Delaware, Maryland, New Hampshire, Pennsylvania, Vermont, West Virginia, and Wisconsin do not use extrapolations in Medicaid RAC audits.
So moving to West Virginia is an option too…
Health care providers that accept Medicaid in North Carolina are under fire. Since North Carolina is one of 7 states undergoing massive, federally-Medicaid audits, all providers, from speech therapists to dentists to psychiatrists to hospitals to nursing homes to radiologists are ALL under fire. Yet, many providers who are reading this are thinking, “I haven’t been audited yet. Maybe I’m safe.” My answer? Maybe your particular service has not yet been audited. Most providers have not yet undergone the intense scrutiny of today’s Medicaid audits by a third-party contractor, but it is only because the state has yet to get to that specific health care service. Believe me, these audits have only just begun…
To date, the state (by and through its contracted companies) is knee-deep in audits for behavioral health providers. Also, dentists, speech therapist (if you don’t group speech therapists in with behavioral health), and durable medical equipment providers have just been added to audit list.
According to the February 2013 NC Medicaid Bulletin, starting at the end of February/beginning of March, HMS (our 2nd RAC vendor) will perform post-pay audits on:
- inpatient hospital claims;
- outpatient hospital claims;
- long-term care claims;
- laboratory claims;
- x-ray claims; and
- specialized outpatient therapy claims.
As it is only May, the full consequences of these audits that were only started at the end of February are not yet known.

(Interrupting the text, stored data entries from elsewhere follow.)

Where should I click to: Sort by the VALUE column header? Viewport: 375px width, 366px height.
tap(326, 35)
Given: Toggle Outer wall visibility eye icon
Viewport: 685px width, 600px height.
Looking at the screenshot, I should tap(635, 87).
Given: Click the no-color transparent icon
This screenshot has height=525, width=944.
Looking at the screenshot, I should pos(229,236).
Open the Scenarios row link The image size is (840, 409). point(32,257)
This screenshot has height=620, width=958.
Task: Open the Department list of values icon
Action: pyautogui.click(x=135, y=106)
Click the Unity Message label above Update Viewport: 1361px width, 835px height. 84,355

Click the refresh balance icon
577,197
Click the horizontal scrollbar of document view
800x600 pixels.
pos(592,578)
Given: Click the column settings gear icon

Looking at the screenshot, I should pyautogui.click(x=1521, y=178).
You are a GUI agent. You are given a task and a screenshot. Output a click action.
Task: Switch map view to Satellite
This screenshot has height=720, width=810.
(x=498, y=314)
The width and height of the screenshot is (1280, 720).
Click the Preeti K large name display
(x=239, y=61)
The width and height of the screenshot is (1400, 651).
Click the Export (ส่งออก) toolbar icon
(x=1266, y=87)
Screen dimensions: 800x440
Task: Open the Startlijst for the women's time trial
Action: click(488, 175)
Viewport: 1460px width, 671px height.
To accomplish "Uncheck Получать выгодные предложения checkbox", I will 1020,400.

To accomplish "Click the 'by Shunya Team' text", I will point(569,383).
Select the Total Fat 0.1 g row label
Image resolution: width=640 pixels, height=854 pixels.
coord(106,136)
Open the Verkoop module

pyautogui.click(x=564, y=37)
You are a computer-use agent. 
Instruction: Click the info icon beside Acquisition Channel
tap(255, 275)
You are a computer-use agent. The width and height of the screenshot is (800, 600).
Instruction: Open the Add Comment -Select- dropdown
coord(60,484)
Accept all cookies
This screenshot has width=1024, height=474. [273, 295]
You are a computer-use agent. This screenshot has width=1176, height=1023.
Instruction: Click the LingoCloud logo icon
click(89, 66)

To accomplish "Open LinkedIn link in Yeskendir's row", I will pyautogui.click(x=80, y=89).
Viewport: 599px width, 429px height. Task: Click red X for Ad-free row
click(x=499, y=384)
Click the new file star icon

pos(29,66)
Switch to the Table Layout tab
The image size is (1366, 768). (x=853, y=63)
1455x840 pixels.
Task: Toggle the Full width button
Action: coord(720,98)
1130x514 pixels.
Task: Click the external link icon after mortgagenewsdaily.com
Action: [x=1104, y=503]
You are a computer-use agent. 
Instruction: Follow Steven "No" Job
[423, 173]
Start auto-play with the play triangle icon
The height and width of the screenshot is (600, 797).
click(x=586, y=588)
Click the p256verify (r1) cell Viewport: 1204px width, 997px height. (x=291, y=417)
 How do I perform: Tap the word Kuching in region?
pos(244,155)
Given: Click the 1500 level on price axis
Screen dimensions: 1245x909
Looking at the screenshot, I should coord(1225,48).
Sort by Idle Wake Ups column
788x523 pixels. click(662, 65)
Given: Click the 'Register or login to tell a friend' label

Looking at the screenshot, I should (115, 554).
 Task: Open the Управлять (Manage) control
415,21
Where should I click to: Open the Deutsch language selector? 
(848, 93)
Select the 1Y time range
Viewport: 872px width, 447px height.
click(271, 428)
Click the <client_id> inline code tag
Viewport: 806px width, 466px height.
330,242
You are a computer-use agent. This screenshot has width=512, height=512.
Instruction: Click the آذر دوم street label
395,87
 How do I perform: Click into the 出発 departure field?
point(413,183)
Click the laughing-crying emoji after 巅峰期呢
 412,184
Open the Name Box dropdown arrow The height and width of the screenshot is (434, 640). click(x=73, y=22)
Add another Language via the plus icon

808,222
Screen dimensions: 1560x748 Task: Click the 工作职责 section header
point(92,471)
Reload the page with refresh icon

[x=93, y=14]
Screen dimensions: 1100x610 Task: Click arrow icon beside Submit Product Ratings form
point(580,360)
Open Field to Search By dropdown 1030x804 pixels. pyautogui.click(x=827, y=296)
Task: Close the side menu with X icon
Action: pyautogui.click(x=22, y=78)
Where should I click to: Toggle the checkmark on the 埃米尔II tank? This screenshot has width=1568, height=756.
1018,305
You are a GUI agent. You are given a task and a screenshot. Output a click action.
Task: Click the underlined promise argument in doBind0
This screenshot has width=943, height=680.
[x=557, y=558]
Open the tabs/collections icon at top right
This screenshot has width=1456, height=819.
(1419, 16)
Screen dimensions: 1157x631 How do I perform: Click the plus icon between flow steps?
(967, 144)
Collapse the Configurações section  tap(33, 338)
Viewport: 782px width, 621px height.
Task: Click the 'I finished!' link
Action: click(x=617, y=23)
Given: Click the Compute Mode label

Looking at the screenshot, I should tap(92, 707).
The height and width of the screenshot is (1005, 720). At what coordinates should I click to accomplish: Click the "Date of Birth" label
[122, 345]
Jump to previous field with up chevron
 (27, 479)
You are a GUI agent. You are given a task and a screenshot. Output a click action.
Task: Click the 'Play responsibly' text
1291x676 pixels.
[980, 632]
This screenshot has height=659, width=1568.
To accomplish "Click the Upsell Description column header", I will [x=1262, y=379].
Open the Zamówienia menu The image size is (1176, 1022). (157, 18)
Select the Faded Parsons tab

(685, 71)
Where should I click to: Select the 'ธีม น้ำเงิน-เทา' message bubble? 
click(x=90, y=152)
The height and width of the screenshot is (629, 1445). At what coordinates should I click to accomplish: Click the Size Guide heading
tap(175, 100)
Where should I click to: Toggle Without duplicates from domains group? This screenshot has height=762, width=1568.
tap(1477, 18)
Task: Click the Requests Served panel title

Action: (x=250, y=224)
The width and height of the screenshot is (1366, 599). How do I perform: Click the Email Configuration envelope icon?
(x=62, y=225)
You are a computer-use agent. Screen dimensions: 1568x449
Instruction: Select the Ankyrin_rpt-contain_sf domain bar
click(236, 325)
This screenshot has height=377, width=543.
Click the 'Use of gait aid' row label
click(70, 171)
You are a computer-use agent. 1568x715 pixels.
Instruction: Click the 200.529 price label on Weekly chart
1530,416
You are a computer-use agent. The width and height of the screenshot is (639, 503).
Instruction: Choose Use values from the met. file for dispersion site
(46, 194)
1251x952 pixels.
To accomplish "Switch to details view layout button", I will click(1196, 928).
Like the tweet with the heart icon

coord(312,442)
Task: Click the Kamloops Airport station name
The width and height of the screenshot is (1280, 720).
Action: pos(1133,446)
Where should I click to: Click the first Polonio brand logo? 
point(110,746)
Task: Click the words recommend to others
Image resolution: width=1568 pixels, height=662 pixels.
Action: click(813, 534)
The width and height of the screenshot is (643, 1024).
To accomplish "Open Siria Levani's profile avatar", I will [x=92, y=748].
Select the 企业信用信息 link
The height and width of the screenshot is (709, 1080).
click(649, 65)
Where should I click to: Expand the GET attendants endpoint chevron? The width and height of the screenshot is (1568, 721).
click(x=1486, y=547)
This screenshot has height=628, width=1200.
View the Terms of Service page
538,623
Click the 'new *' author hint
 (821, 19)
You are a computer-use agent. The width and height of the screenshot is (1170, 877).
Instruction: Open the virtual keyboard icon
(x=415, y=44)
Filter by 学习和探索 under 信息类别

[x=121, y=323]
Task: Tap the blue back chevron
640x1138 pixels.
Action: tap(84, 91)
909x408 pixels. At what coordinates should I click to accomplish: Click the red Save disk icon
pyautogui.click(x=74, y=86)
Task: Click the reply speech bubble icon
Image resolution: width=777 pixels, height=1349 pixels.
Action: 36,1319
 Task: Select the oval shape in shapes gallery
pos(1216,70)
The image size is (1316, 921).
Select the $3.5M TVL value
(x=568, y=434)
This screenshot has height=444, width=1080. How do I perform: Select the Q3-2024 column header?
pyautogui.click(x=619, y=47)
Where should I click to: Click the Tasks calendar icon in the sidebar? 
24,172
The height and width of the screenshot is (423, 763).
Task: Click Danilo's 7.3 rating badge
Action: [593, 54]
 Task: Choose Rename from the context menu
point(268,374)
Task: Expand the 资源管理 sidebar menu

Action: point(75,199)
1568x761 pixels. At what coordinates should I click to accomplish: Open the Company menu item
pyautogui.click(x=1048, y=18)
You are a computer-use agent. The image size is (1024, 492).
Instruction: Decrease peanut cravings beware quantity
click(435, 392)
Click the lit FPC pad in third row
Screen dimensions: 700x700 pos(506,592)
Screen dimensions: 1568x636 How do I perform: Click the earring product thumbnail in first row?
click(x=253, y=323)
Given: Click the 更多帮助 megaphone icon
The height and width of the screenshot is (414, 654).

From the actual beginning of a post-payment audit until the Tentative Notice of Overpayment, a few months pass. Concurrently, the Carolinas Center of Medical Excellence (CCME) is conducting prepayment reviews.
From experience, once placed on prepayment review, a health care provider will try (to no avail) to remove itself from prepayment review for 6 months before having its Medicaid contract terminated. Usually, at the point of termination, I get called.
So, I figure, with the time period lapse for both post and prepayment audits, I have until August-ish until the providers that provide the above-referenced services need me.
I guess my message is:
Do not think for one second that because your particular type of health care service has not been audited yet, that your particular type of service is safe. The audits are coming. It’s just a matter of when.